LeetCode //C - 109. Convert Sorted List to Binary Search Tree

109. Convert Sorted List to Binary Search Tree

Given the head of a singly linked list where elements are sorted in ascending order, convert it to a height-balanced binary search tree.
 

Example 1:

Input: head = [-10,-3,0,5,9]
Output: [0,-3,9,-10,null,5]
Explanation: One possible answer is [0,-3,9,-10,null,5], which represents the shown height balanced BST.

Example 2:

Input: head = []
Output: []

Constraints:

• The number of nodes in head is in the range $[0,2\ast 10^4]$.
• $-10^5<=Node.val<=10^5$

From: LeetCode
Link: 109. Convert Sorted List to Binary Search Tree

---

Solution:

Ideas:

1. Find the Middle Element: The middle element of the sorted linked list will be the root of the BST. The left half of the list will form the left subtree, and the right half will form the right subtree.

Entries for locating words and elements:
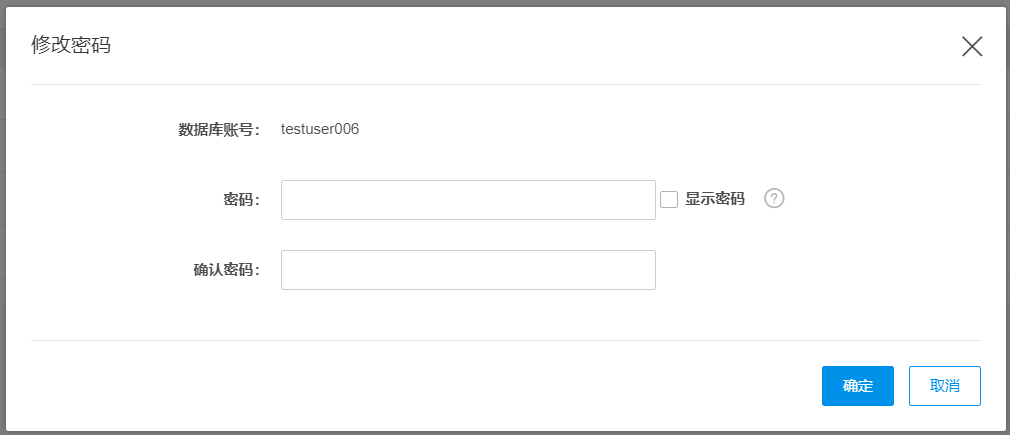Click the 确认密码 field label
Viewport: 1010px width, 435px height.
[x=226, y=270]

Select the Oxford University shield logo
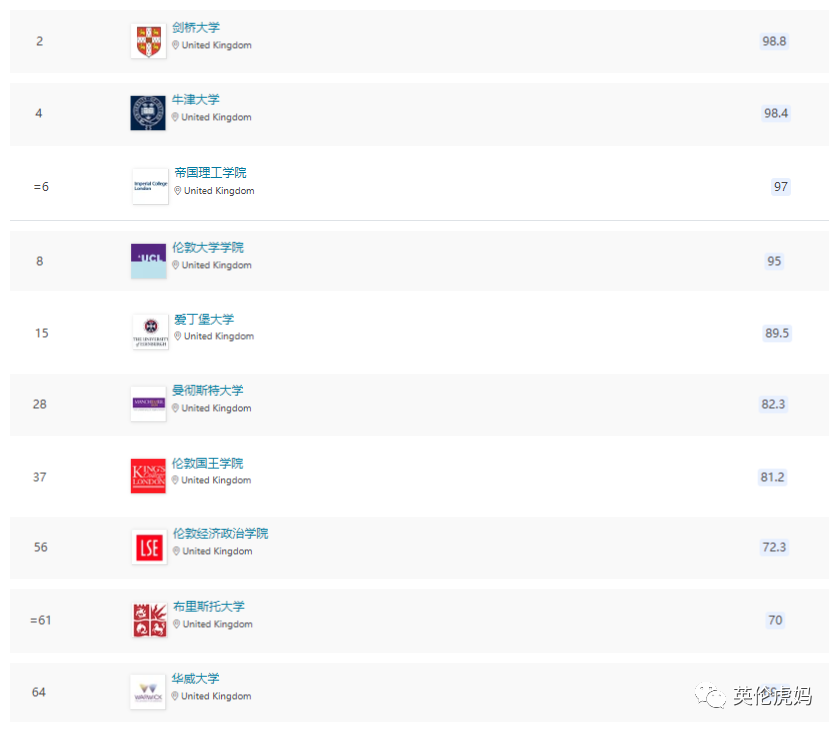click(148, 113)
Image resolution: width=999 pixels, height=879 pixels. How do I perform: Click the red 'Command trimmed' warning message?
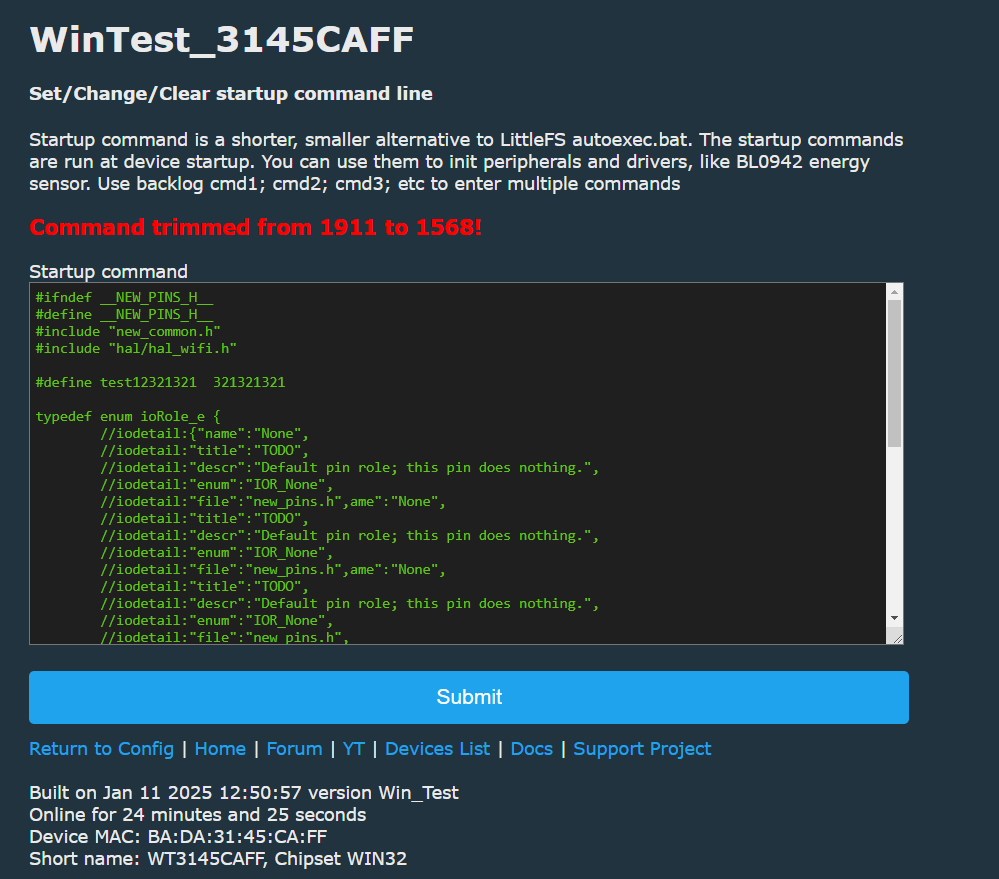tap(255, 227)
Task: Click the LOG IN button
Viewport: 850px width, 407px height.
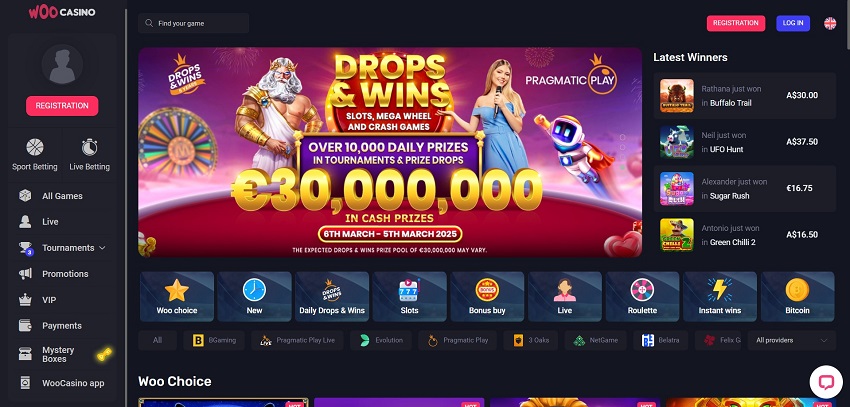Action: tap(793, 23)
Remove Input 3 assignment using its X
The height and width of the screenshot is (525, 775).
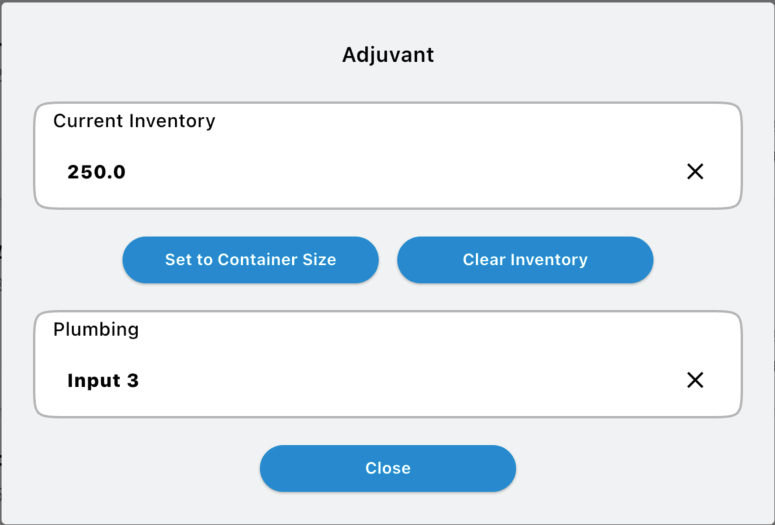tap(695, 380)
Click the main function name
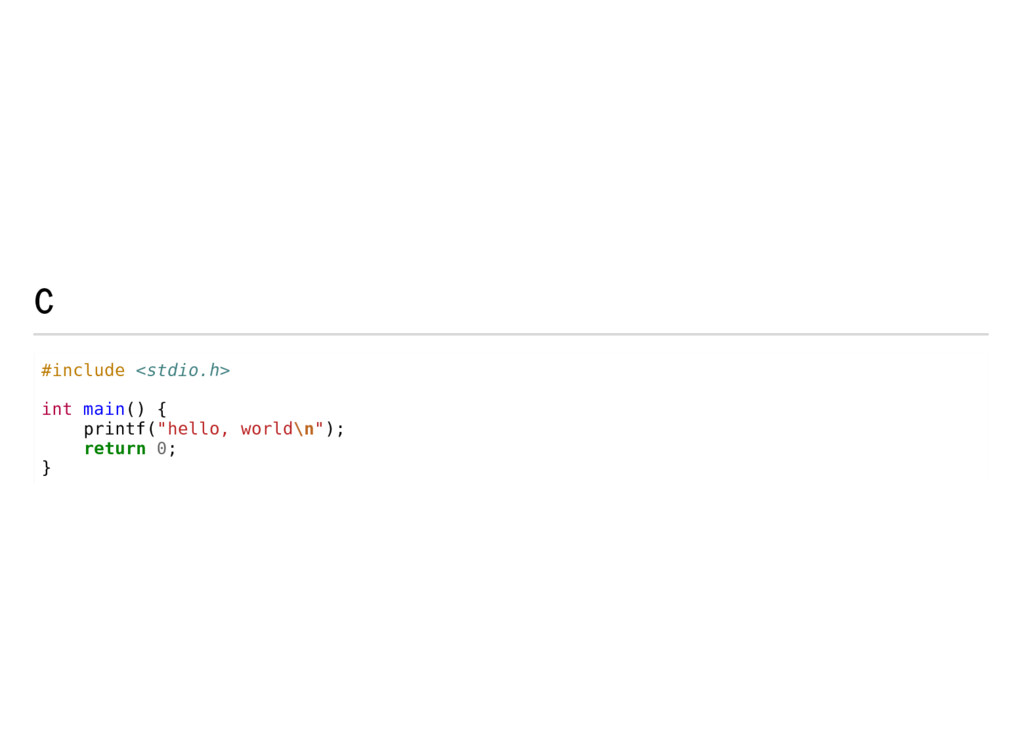This screenshot has width=1024, height=747. pyautogui.click(x=104, y=409)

DIRECTIVE A ▸ According to the problem page, which element of the sorted linked list becomes the root of the tree?
DIRECTIVE B ▸ Print the part of the problem page starting at "Given the head" and ending at "height balanced BST.".

FULL SOLUTION A ▸ The middle element.

FULL SOLUTION B ▸
Given the head of a singly linked list where elements are sorted in ascending order, convert it to a height-balanced binary search tree.
 

Example 1:

Input: head = [-10,-3,0,5,9]
Output: [0,-3,9,-10,null,5]
Explanation: One possible answer is [0,-3,9,-10,null,5], which represents the shown height balanced BST.